:: Exercise material

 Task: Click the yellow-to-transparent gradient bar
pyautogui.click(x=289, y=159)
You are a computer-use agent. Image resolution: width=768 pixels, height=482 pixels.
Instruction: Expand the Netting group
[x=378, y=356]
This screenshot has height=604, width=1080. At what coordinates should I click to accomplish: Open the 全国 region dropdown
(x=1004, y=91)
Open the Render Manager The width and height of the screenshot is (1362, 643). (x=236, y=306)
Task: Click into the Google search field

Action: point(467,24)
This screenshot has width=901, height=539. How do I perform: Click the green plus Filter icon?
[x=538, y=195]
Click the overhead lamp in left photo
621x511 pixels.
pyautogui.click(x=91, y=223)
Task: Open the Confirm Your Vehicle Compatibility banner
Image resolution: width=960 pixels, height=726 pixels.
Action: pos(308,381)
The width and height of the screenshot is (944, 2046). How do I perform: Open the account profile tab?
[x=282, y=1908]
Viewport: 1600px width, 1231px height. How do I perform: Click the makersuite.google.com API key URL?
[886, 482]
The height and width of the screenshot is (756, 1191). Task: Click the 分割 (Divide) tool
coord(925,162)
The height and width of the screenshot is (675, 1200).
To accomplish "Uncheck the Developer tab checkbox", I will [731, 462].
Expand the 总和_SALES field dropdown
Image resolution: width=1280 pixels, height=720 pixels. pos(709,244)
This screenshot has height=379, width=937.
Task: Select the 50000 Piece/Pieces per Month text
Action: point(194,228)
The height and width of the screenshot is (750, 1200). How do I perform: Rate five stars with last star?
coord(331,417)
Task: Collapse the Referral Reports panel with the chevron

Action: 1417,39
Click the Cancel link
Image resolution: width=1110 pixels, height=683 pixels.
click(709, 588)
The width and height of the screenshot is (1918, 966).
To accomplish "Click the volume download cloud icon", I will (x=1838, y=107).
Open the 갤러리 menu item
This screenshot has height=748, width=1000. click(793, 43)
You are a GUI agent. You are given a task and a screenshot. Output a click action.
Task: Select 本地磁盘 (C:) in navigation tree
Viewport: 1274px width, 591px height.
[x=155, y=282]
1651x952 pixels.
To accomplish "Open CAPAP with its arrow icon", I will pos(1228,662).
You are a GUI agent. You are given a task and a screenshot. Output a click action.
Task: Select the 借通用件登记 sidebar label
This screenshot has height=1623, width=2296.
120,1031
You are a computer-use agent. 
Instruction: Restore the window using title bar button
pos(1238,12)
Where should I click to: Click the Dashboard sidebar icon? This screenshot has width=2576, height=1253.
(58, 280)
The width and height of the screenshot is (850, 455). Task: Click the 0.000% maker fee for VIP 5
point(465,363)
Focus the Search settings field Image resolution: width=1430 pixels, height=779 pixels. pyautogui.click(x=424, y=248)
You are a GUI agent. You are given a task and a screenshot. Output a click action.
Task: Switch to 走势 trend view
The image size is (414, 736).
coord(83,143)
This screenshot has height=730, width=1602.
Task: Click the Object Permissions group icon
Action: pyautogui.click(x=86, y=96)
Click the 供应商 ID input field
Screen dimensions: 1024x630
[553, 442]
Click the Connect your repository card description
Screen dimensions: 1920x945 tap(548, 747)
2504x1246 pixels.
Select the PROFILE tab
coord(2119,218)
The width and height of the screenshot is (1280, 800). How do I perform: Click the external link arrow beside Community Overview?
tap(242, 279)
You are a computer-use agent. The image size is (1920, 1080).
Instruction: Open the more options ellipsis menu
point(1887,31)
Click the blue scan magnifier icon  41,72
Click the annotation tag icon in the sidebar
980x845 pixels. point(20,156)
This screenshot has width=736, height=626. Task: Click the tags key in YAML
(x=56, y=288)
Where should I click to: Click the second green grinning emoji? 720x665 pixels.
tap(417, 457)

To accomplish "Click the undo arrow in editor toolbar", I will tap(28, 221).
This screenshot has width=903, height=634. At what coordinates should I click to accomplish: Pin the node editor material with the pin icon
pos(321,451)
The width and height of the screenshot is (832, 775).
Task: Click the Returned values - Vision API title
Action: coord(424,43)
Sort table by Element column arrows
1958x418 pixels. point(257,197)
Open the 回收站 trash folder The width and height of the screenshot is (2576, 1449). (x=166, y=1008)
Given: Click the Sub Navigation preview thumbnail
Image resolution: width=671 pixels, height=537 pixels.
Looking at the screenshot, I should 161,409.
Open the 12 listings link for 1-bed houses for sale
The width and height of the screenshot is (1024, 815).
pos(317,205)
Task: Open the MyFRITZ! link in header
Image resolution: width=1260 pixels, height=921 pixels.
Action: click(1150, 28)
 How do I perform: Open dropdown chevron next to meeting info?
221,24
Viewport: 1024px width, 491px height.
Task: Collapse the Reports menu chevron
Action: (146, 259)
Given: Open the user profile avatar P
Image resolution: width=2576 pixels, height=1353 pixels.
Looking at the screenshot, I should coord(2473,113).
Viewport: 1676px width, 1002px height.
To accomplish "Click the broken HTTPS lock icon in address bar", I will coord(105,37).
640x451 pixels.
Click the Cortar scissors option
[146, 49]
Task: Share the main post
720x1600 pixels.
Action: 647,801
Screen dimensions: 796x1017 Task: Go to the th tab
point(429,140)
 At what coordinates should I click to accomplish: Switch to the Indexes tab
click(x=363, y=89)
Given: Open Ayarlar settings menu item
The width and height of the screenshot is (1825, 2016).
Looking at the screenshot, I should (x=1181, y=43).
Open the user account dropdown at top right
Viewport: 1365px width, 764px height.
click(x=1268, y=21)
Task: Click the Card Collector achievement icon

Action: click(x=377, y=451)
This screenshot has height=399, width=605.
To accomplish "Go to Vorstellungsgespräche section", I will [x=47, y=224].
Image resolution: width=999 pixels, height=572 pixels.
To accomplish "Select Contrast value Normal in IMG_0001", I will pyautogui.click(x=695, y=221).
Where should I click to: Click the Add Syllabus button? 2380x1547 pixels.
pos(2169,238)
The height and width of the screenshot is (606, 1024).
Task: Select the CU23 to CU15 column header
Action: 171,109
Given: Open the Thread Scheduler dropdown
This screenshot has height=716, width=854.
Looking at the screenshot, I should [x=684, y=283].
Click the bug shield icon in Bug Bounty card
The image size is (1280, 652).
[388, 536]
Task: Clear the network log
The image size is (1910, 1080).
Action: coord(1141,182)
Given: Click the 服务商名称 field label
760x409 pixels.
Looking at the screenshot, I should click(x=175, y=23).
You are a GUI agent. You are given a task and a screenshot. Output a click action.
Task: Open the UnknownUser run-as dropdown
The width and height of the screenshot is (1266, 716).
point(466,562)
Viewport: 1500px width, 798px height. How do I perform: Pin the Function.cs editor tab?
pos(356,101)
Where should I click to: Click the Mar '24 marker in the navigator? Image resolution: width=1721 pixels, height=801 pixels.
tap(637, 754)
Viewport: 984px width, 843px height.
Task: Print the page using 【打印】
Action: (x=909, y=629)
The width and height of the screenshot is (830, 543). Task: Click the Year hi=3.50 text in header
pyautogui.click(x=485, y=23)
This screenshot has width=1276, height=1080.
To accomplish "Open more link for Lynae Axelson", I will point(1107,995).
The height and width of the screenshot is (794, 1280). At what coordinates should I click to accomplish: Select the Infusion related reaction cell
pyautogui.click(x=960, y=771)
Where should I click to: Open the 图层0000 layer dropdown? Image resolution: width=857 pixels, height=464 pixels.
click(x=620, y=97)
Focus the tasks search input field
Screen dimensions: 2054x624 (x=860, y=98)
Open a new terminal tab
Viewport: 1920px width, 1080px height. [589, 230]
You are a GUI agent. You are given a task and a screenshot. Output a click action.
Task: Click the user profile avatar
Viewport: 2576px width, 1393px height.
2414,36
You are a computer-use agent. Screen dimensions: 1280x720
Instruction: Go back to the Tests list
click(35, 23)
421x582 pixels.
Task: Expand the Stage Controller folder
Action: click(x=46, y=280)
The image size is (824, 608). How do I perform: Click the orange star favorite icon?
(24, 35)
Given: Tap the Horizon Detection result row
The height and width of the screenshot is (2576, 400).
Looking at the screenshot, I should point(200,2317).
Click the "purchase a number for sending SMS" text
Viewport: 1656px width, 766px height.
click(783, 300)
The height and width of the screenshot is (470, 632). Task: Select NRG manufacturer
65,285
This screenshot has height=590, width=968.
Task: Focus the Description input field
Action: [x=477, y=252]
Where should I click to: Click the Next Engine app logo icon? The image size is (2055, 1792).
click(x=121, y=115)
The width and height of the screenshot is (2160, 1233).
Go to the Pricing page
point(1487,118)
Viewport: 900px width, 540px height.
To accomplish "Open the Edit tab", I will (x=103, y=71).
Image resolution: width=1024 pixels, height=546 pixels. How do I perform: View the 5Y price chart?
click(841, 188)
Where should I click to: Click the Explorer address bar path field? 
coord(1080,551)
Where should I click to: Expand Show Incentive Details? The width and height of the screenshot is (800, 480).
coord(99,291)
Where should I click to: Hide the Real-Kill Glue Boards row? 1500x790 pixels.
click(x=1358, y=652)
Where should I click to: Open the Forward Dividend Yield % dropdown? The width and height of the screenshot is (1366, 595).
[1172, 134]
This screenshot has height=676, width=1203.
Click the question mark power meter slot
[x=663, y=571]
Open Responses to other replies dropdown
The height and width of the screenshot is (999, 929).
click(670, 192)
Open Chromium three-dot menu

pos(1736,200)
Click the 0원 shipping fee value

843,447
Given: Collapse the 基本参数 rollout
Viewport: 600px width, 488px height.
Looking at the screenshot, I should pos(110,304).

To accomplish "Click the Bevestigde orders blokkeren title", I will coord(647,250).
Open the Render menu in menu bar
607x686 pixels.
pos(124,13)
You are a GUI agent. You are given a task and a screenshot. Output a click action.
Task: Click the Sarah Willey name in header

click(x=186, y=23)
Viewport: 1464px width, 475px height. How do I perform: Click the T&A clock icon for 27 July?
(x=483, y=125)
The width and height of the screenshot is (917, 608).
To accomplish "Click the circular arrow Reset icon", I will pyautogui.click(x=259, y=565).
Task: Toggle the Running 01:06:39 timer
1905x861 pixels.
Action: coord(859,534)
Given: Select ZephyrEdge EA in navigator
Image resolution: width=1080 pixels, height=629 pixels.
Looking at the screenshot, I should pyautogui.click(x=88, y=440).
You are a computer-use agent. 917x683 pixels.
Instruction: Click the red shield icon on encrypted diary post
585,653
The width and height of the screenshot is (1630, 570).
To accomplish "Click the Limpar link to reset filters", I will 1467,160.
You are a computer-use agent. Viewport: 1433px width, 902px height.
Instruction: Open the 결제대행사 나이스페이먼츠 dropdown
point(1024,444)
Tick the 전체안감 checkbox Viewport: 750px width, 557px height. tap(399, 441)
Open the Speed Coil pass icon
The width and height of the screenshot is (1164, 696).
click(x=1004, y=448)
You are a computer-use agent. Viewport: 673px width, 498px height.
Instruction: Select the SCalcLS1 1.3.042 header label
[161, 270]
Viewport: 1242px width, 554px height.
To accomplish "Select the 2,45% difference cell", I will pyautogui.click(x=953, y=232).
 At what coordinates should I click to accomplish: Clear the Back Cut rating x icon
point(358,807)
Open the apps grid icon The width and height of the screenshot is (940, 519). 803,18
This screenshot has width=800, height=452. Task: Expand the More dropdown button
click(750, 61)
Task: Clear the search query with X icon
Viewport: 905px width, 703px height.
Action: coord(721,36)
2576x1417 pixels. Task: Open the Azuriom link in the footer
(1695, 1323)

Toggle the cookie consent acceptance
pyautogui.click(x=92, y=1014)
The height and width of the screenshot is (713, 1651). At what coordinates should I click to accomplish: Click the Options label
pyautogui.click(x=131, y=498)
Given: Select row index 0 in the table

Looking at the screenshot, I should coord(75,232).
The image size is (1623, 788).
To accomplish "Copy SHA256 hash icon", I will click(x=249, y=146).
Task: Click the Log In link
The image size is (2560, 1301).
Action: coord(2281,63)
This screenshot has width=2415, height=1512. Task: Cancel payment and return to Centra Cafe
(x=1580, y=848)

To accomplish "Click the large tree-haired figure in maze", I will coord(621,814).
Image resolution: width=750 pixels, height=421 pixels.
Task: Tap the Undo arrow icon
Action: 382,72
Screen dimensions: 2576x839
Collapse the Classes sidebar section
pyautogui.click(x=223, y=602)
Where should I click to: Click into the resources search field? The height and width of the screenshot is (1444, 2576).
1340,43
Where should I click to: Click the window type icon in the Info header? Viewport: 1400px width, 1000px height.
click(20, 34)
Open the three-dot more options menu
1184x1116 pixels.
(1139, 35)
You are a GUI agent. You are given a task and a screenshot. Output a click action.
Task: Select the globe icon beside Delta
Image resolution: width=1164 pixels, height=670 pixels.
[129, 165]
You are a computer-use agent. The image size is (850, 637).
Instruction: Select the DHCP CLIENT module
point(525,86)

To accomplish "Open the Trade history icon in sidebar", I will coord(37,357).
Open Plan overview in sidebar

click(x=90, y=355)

::::

The task
Copy out the entries from the line with "Given: Click the Sub" up to and including the line with "Action: click(1150, 28)", reproducing each line precisely.

Full output
Given: Click the Sub Navigation preview thumbnail
Image resolution: width=671 pixels, height=537 pixels.
Looking at the screenshot, I should 161,409.
Open the 12 listings link for 1-bed houses for sale
The width and height of the screenshot is (1024, 815).
pos(317,205)
Task: Open the MyFRITZ! link in header
Image resolution: width=1260 pixels, height=921 pixels.
Action: click(1150, 28)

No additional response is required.